Javed Fahad, Khan Shahzeb A, Aziz Emad F, Abbasi Taimur, Suryadevara Ramya, Herzog Eyal
Division of Cardiology, St, Luke's Roosevelt Hospital Center, University Hospital for College of Physicians and Surgeons of Columbia University, Amsterdam Avenue, 10025, New York, USA.
J Med Case Rep. 2010 May 18;4:137. doi: 10.1186/1752-1947-4-137.
The elevation of troponin levels directly corresponds to the extent of myocardial injury. Here we present a case of a robust rise in cardiac biomarkers that correspond to extensive damage to the myocardium but did not spell doom for our patient. It is important to note that, to the best of our knowledge, this is the highest level of troponin I ever reported in the literature after a myocardial injury in an acute setting.
A 53-year-old African American man with an unknown medical history presented to the emergency room of our hospital with chest pain associated with diaphoresis and altered mental status.

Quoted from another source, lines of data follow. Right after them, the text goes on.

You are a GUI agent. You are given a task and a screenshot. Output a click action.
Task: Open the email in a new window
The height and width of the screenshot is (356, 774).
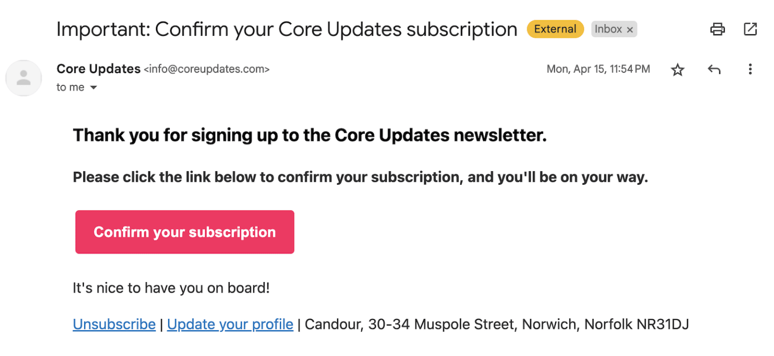[x=750, y=29]
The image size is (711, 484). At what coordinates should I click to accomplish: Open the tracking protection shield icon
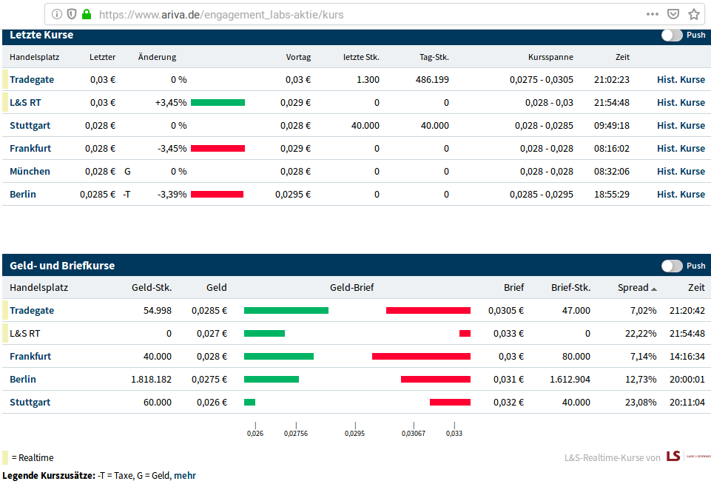(x=72, y=14)
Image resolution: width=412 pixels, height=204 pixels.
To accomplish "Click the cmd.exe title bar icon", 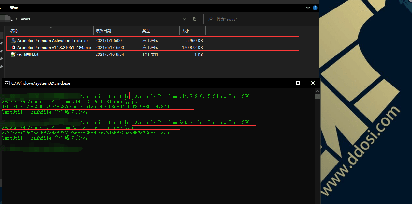I will [7, 83].
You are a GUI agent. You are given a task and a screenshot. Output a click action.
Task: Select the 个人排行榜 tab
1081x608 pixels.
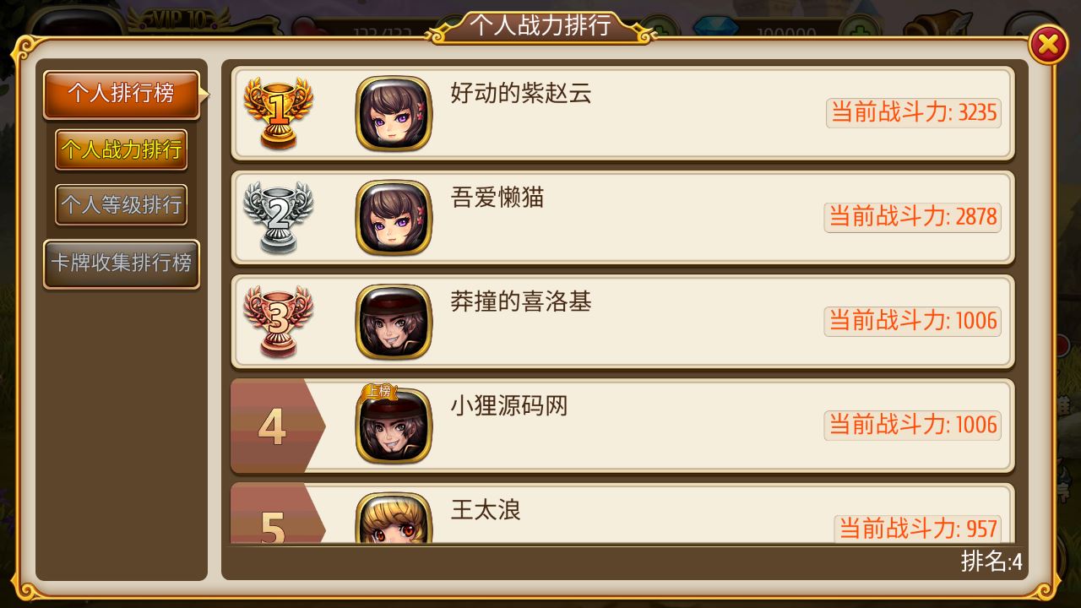[x=122, y=94]
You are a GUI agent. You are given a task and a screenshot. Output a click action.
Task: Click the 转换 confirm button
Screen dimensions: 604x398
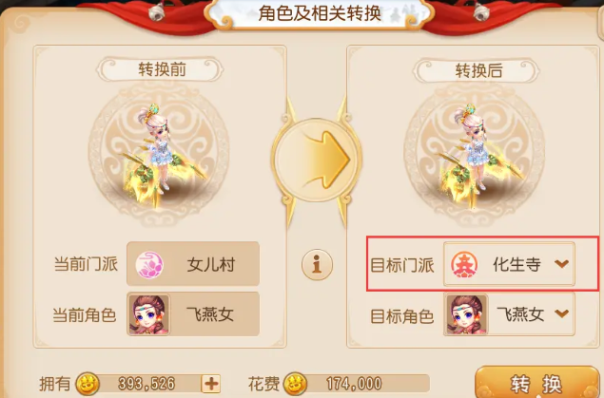[x=536, y=382]
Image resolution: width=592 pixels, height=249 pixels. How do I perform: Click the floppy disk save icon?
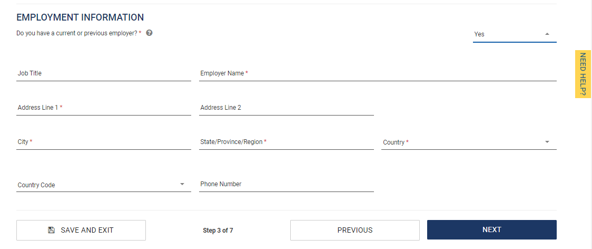51,230

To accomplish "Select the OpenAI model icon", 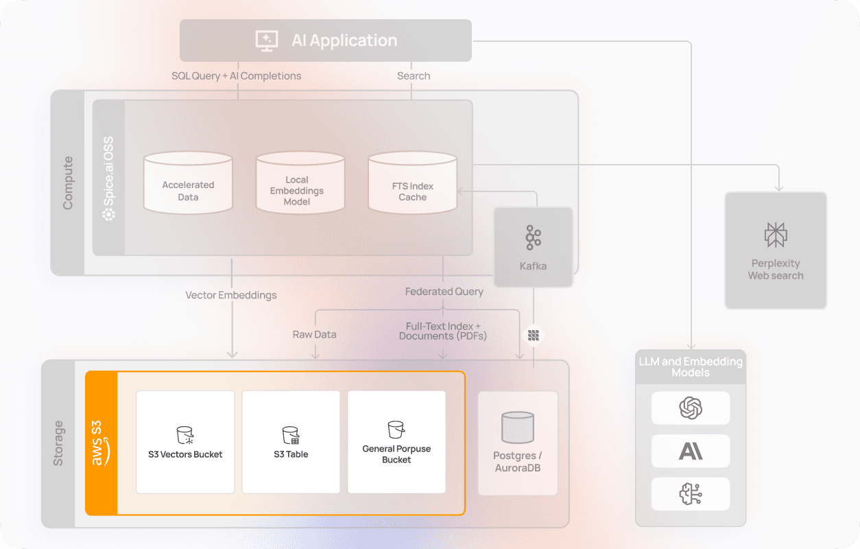I will pyautogui.click(x=691, y=408).
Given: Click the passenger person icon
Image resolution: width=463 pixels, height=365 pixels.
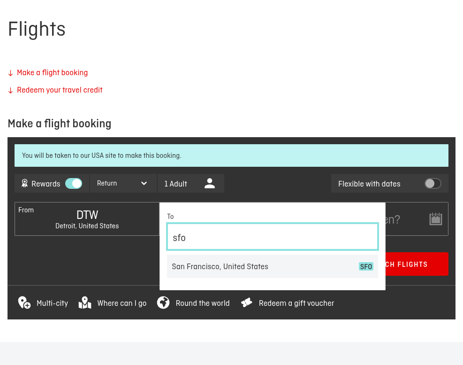Looking at the screenshot, I should point(210,183).
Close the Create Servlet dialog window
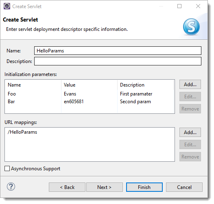214x204 pixels. pyautogui.click(x=198, y=6)
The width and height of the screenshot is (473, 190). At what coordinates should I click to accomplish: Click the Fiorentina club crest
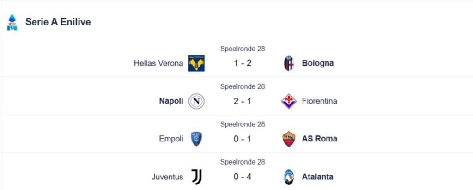[x=289, y=101]
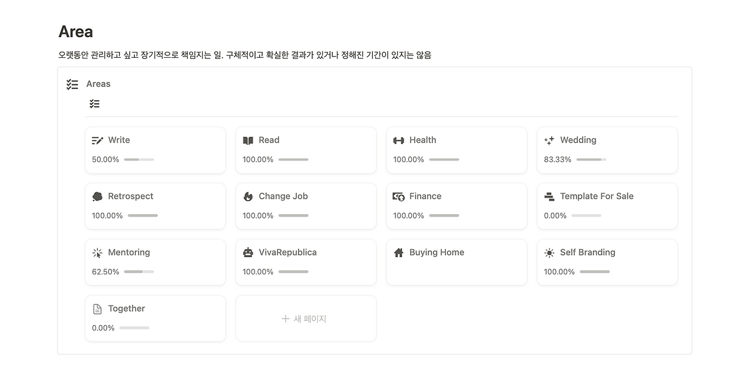Click the Korean description text under Area

(245, 55)
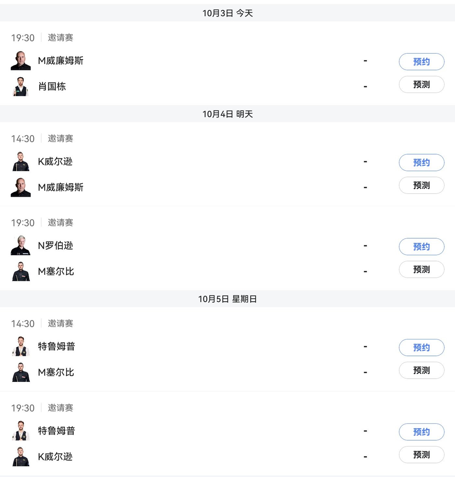Reserve the K威尔逊 vs M威廉姆斯 match with 预约
This screenshot has width=455, height=477.
point(421,162)
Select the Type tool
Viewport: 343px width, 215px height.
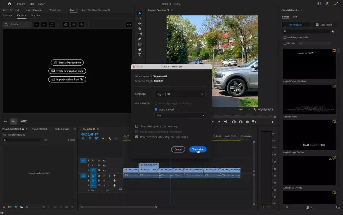point(140,55)
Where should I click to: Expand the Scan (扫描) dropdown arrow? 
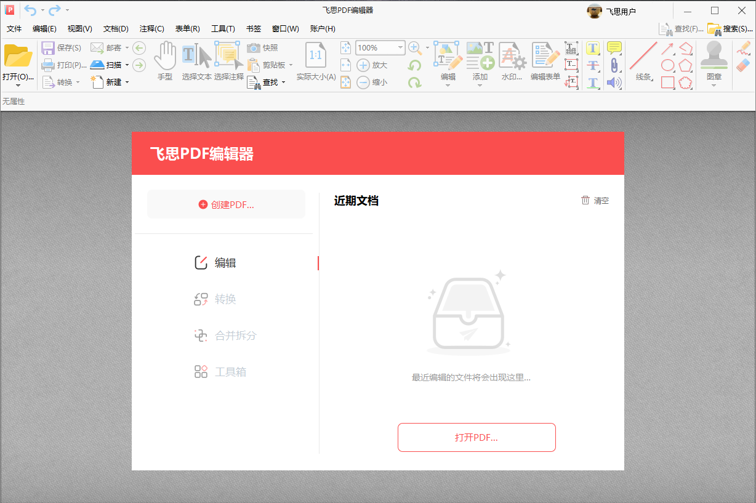point(127,65)
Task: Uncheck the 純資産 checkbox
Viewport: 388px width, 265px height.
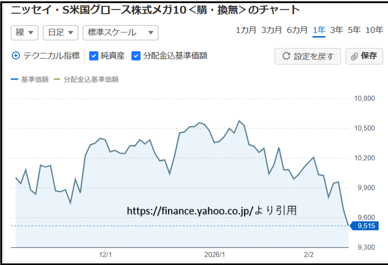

He required emergency intubation due to acute respiratory failure and circulatory collapse within 10 minutes of his arrival. He was started on heparin and eptifibatide (Integrilin) drips but he was taken immediately for cardiac catheterization, which showed a total occlusion of his proximal left anterior descending, diffuse left circumflex disease and severe left ventricular dysfunction with segmental wall motion abnormality. He remained hypotensive throughout the procedure and an intra-aortic balloon pump was inserted for circulatory support. His urinary toxicology examination result was positive for cocaine metabolites. Serial echocardiograms showed an akinetic apex, a severely hypokinetic septum, and severe systolic dysfunction of his left ventricle. Our patient stayed at the Coronary Care Unit for a total of 15 days before he was finally discharged.
Studies demonstrate that an increase of 1 ng/ml in the cardiac troponin I level is associated with a significant increase in the risk ratio for death. The elevation of troponin I to 515 ng/ml in our patient is an unusual robust presentation which may reflect a composite of myocyte necrosis and reperfusion but without short-term mortality. Nevertheless, prolonged close monitoring is required for better outcome. We also emphasize the need for the troponin assays to be standardized and have universal cutoffs for comparisons across available data.
肌钙蛋白水平的升高与心肌损伤程度直接相关。在此,我们报告一例心脏生物标志物显著升高的病例,该升高与心肌广泛损伤相对应,但患者并未因此而预后不良。需要注意的是,据我们所知,这是文献中报道的急性心肌损伤后肌钙蛋白I的最高水平。
一名53岁的非裔美国男性,既往病史不明,因胸痛伴多汗及精神状态改变就诊于我院急诊科。他在到达后10分钟内因急性呼吸衰竭和循环衰竭需要紧急插管。他开始接受肝素和依替巴肽(Integrilin)静脉滴注,但立即接受了心脏导管检查,结果显示左前降支近端完全闭塞、左旋支弥漫性病变以及严重的左心室功能障碍伴节段性室壁运动异常。在整个手术过程中他一直处于低血压状态,并插入了主动脉内球囊泵以提供循环支持。他的尿液毒理学检查结果显示可卡因代谢物呈阳性。系列超声心动图显示心尖运动减弱、室间隔严重运动减弱以及左心室严重收缩功能障碍。我们的患者在冠心病监护病房共住院15天,最终出院。
研究表明,心脏肌钙蛋白I水平每升高1 ng/ml,死亡风险比就会显著增加。我们的患者肌钙蛋白I升高至515 ng/ml是一种异常显著的表现,这可能反映了心肌细胞坏死和再灌注的综合情况,但并未导致短期死亡。尽管如此,为了获得更好的预后,仍需要进行长期密切监测。我们还强调肌钙蛋白检测需要标准化,并具有通用的临界值以便对现有数据进行比较。